The rebels were routed by a French intervention force in early 2013, and a UN peacekeeping mission was established, but the memory of hard times remains fresh for residents here. “It was very difficult, because all economic activity came to a standstill,” Mariam says. “There was no work anywhere, and no one in our family was able to find any money to buy food. There was nothing we could do.”

Today the economic situation in Gao and the rest of the north is still far from what it was. “Our situation here is very difficult. I don’t work, and my husband operates a donkey cart to carry people’s loads. Even when times are good, he earns very little, which allows us to have just one meal a day. But there are times when there is no work and we can go two or even three days without money to buy food. This is how we live, and our children have to live like this too.”

Getting back to normal

With malnutrition a leading cause of death among children – around 45 per cent globally – the European Union-UNICEF programme aims to reduce drastically the number of malnourished children in Mali.

After eight days of treatment.
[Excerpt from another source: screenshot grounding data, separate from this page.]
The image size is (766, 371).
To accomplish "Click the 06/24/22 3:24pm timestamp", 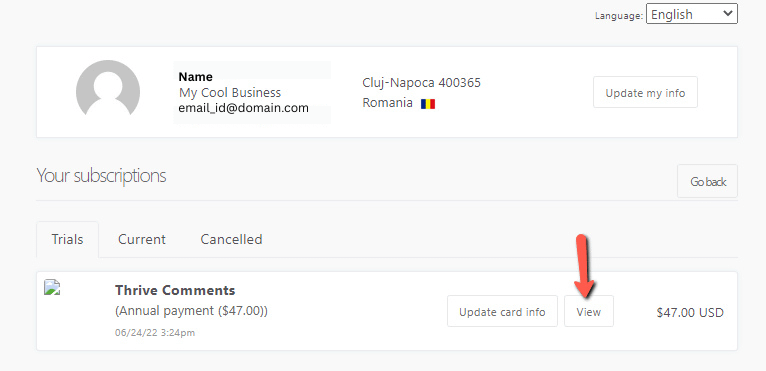I will [x=155, y=333].
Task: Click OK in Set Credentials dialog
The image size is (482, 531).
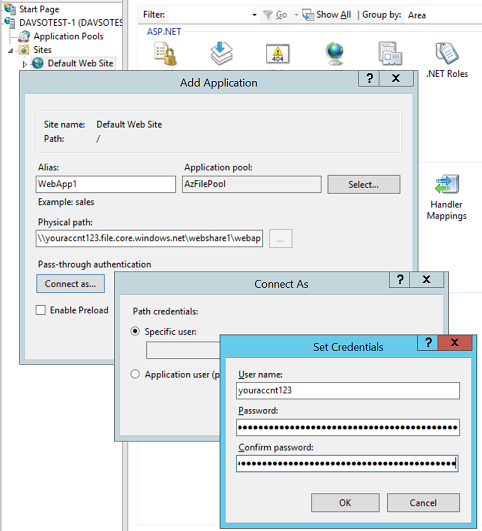Action: pos(345,503)
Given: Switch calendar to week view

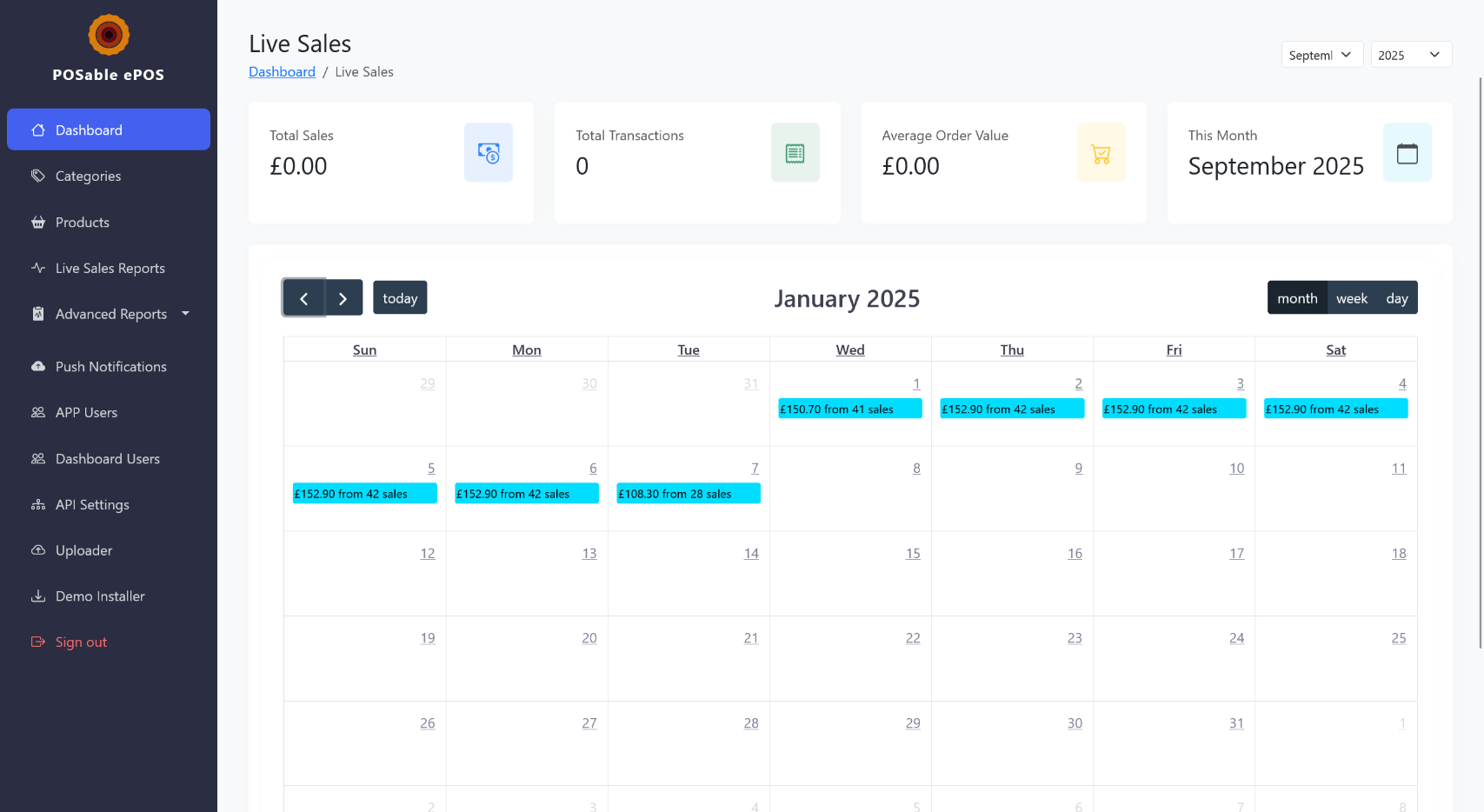Looking at the screenshot, I should [1351, 298].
Al Matar is discharged, and his mother receives a week’s supply of Plumpy’nut to continue his treatment at home. She is also instructed to report to the neighborhood health centre once a week for a follow-up consultation, where the child’s recovery will be carefully monitored until he is back to normal. Along with other mothers, Mariam will be able to attend a weekly education session providing information on how to prevent malnutrition.

“I am so happy, because I see that my child is in good health again,” she says. “Even if he’s not 100 per cent recovered, he is so much better now, and I am very grateful.”